§ Exercise instructions: Given the listing that follows, report all lines in which the string "height" occurs.
START Recorded information
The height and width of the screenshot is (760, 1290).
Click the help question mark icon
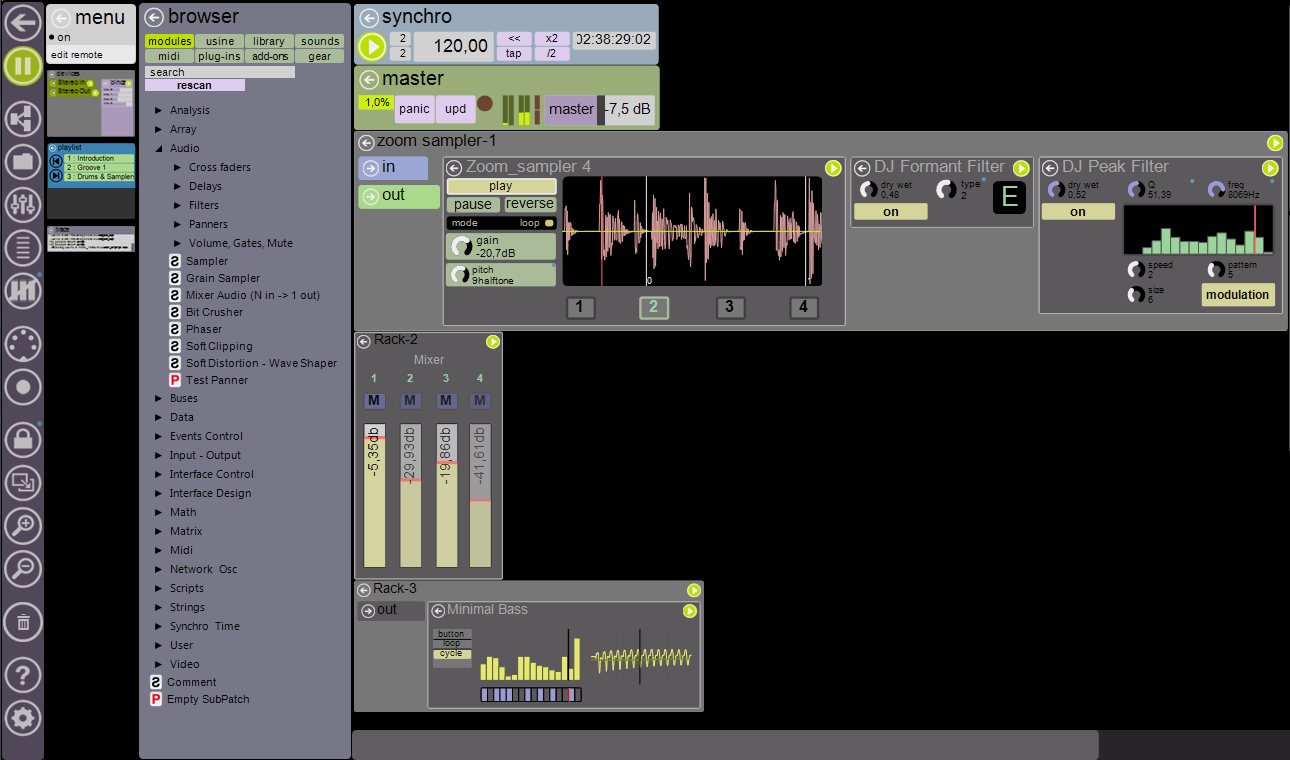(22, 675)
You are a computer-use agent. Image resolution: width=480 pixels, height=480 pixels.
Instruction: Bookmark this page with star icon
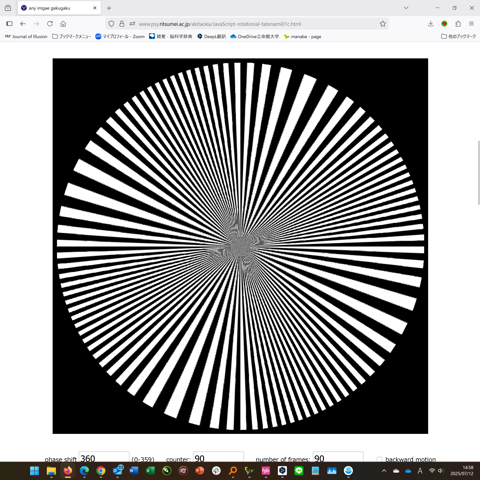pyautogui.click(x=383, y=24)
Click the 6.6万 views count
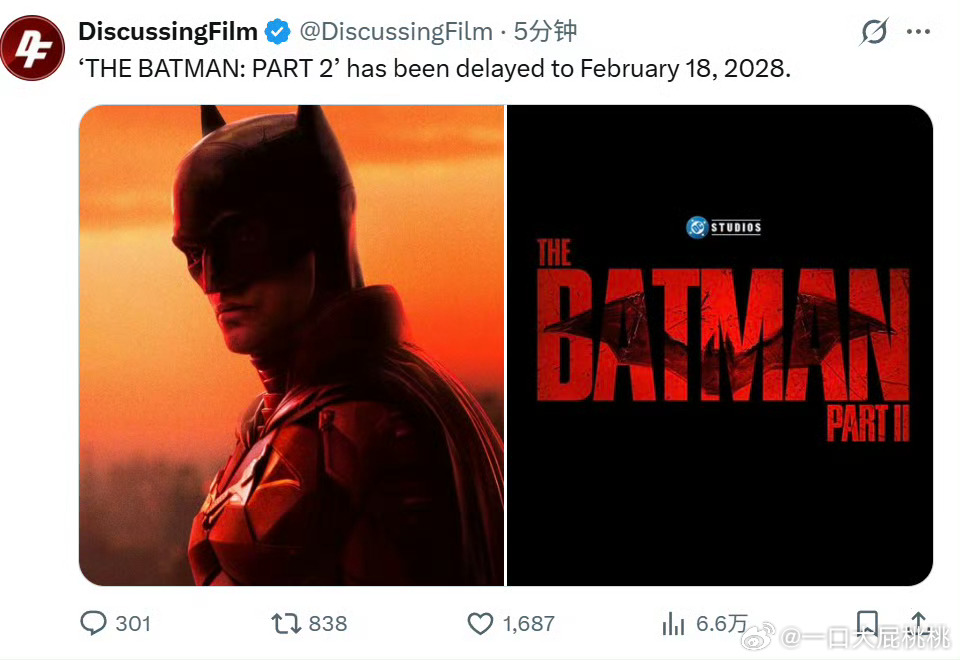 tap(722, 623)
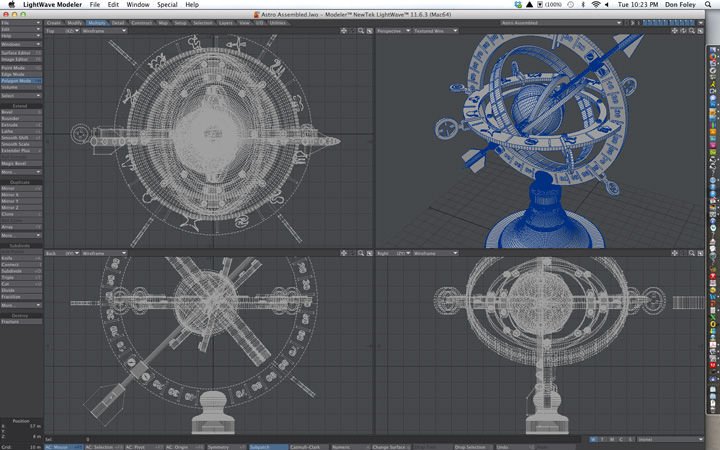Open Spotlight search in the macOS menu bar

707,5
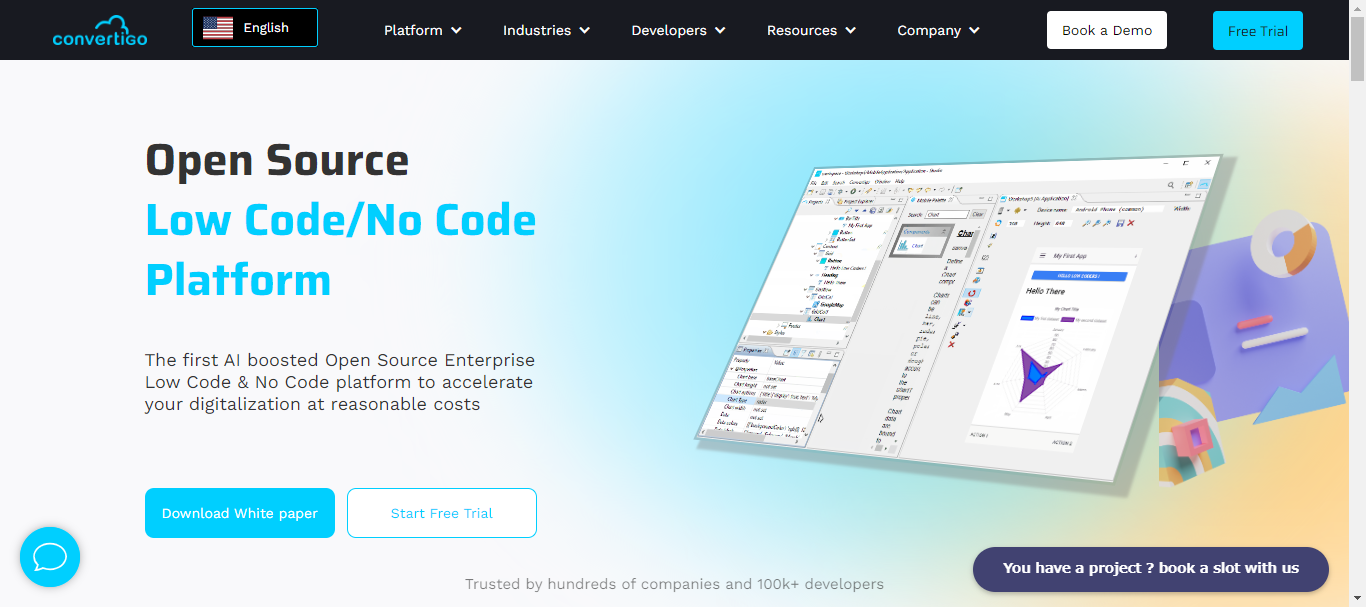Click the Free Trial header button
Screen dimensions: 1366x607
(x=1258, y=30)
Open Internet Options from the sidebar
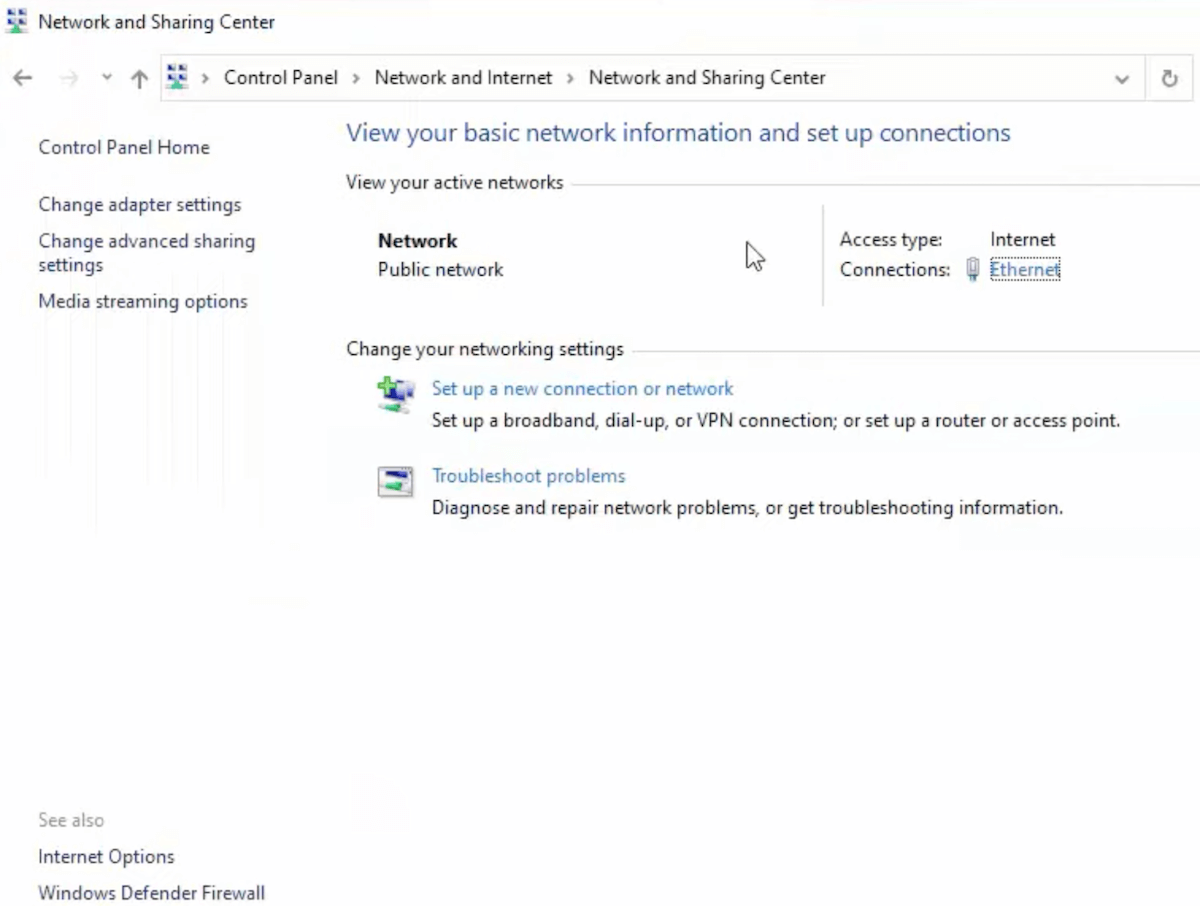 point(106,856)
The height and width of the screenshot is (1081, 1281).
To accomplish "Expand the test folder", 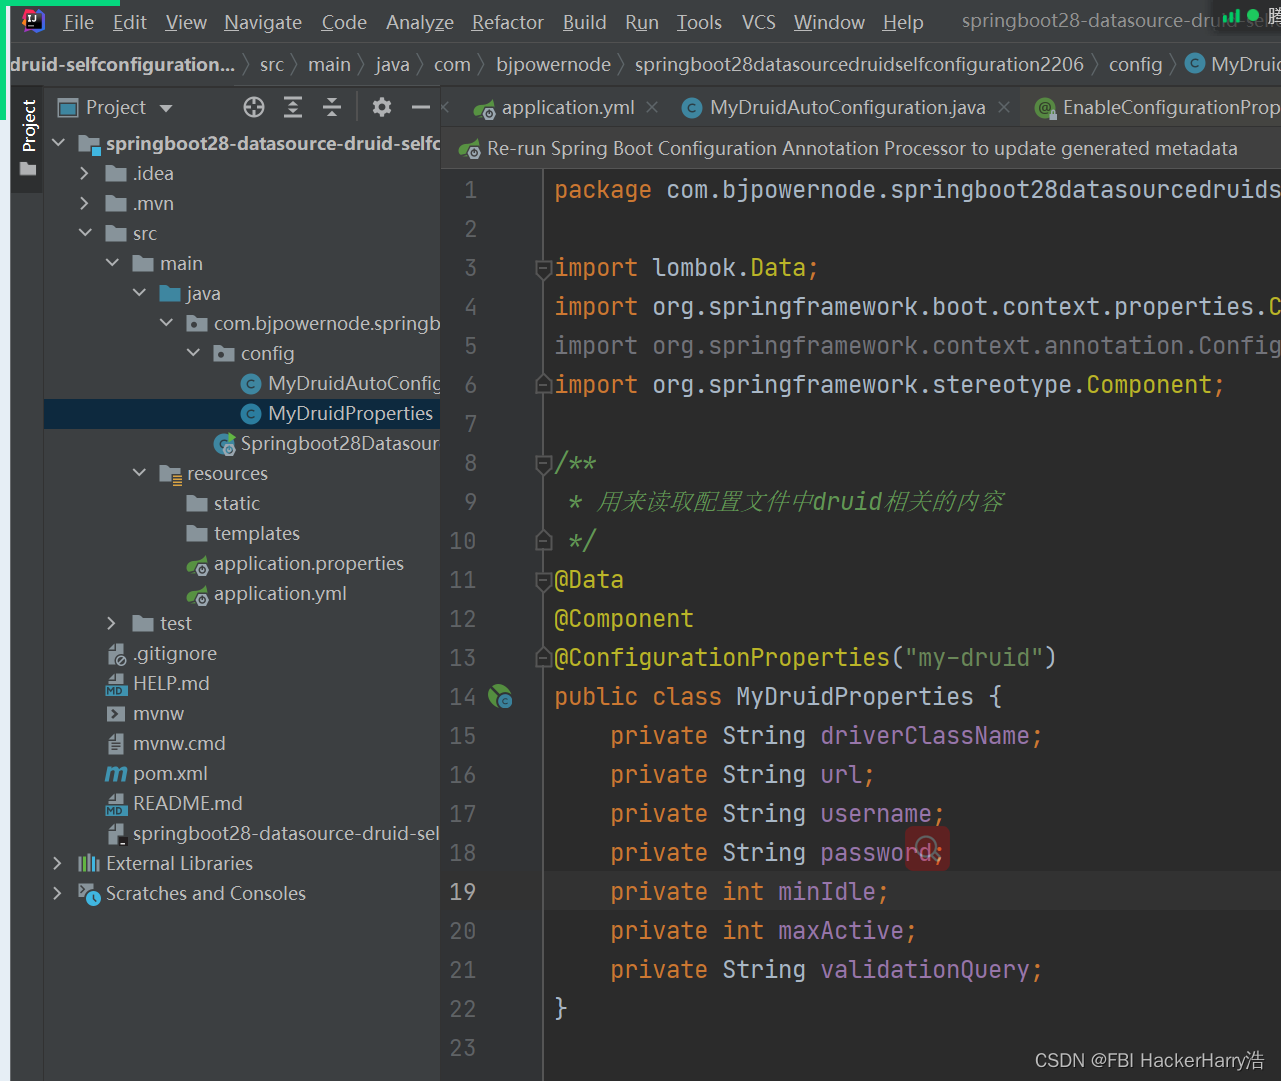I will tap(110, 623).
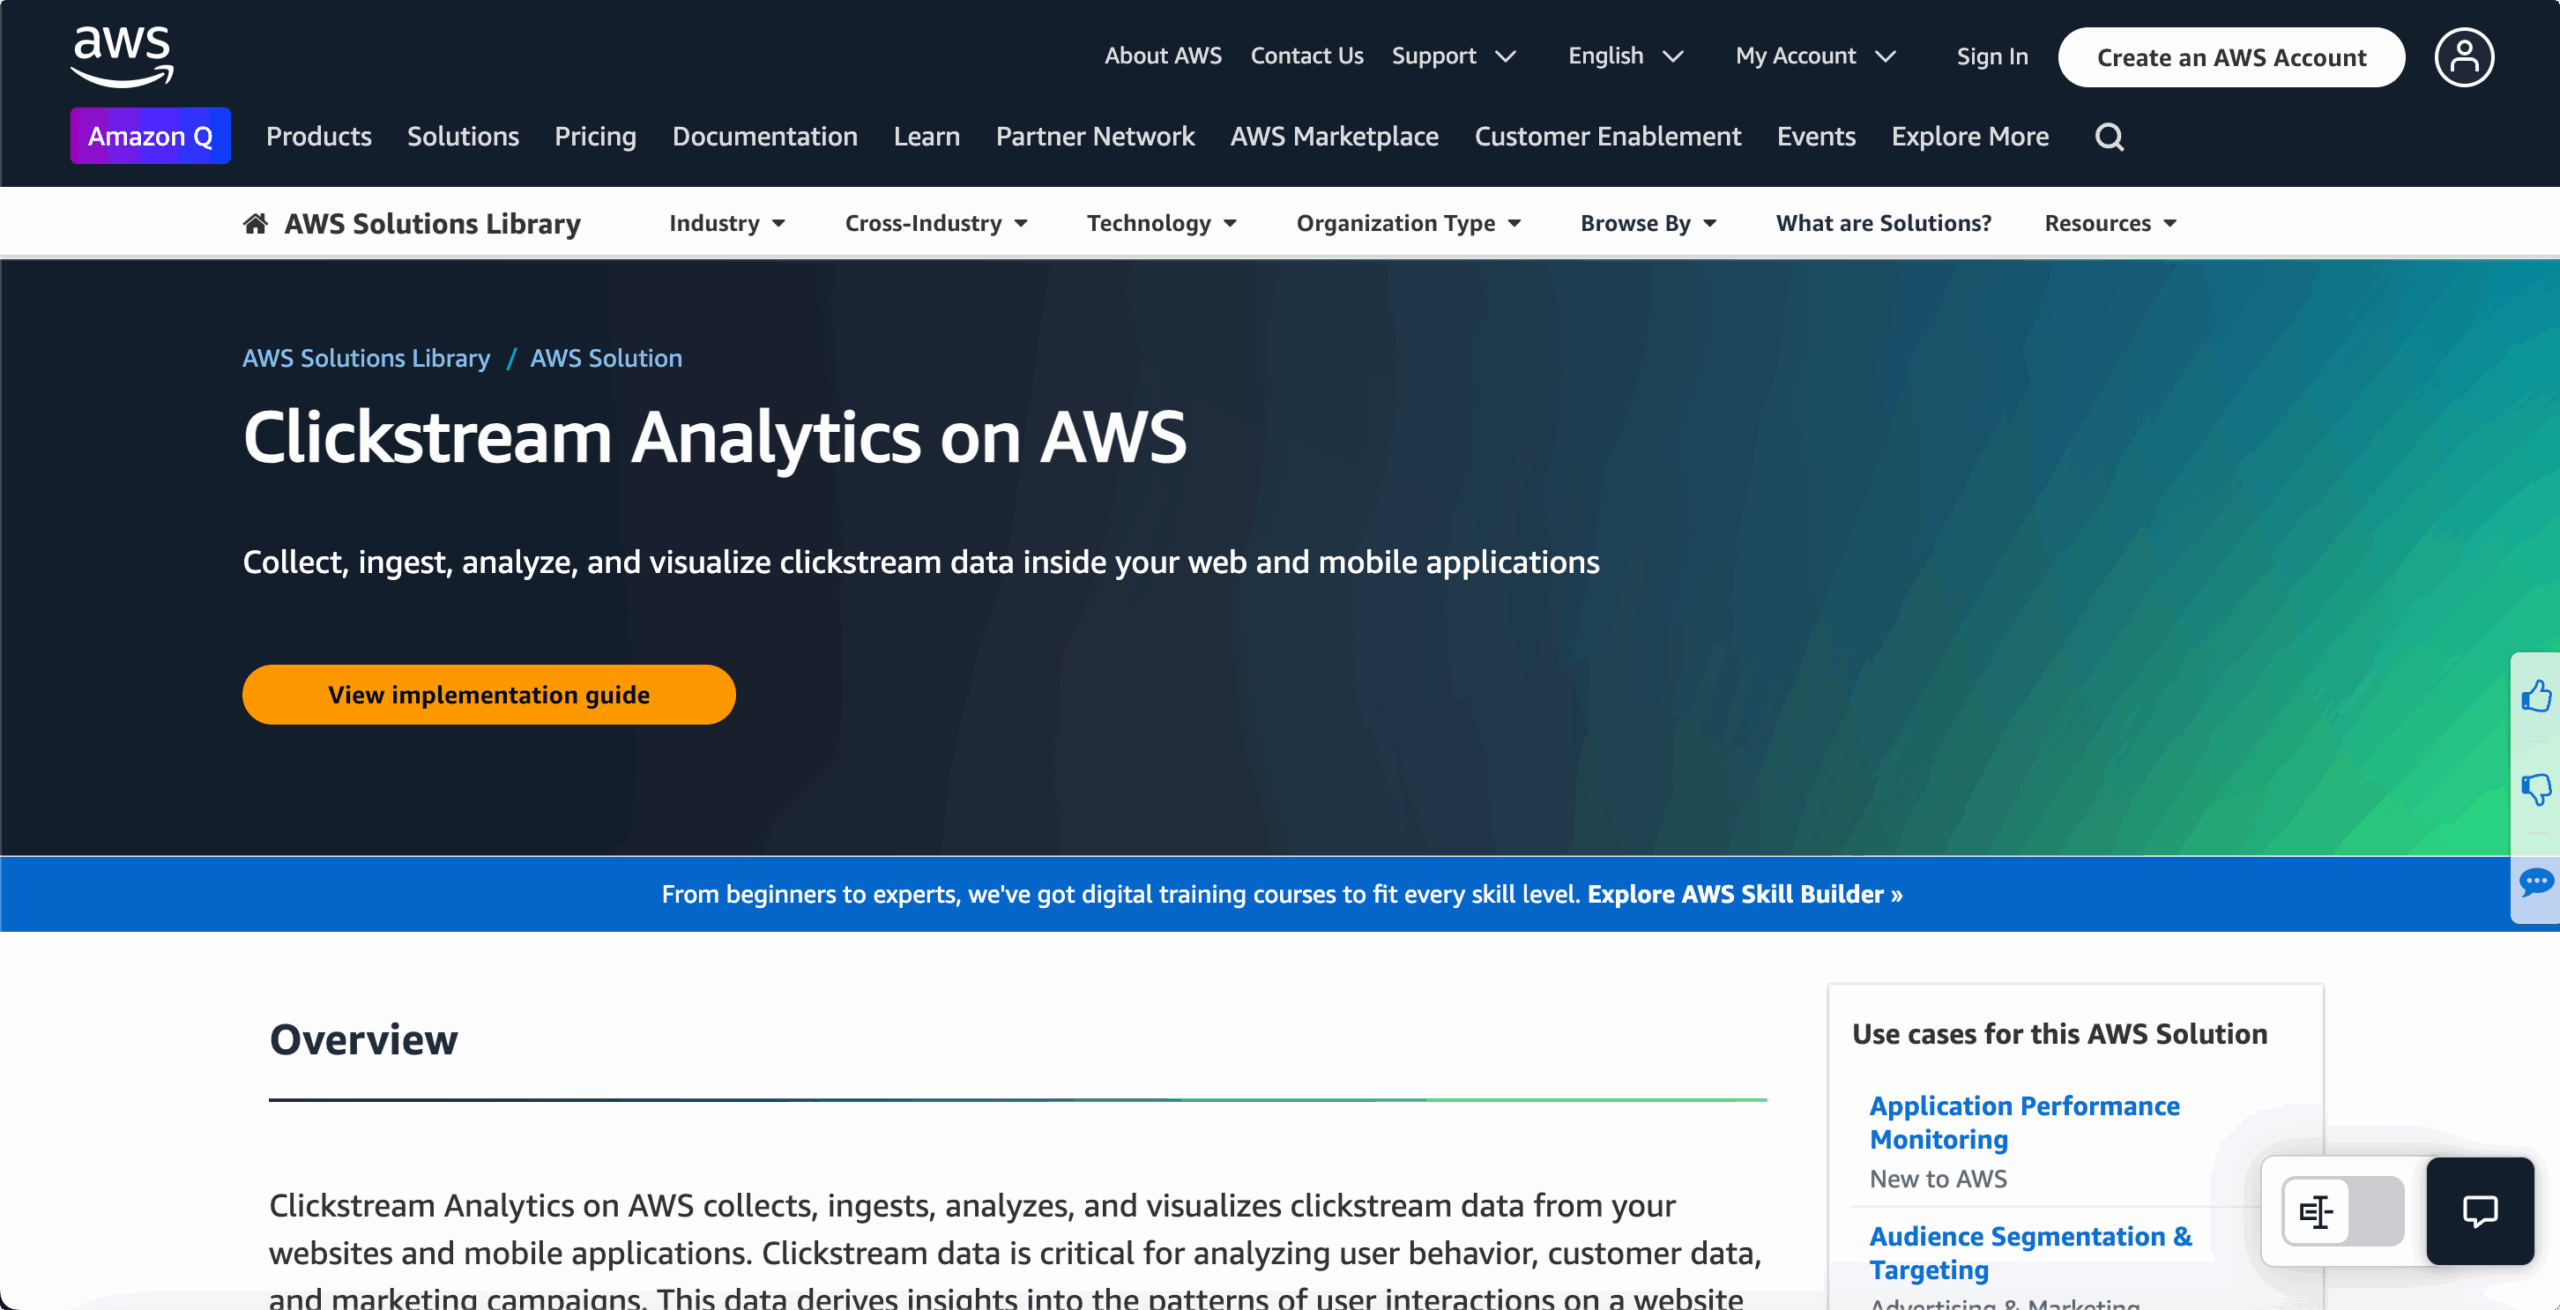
END Recorded information
§ Result of this exercise:
The height and width of the screenshot is (760, 1290).
You are a computer-use agent. Image resolution: width=480 pixels, height=480 pixels.
The height and width of the screenshot is (1081, 1281).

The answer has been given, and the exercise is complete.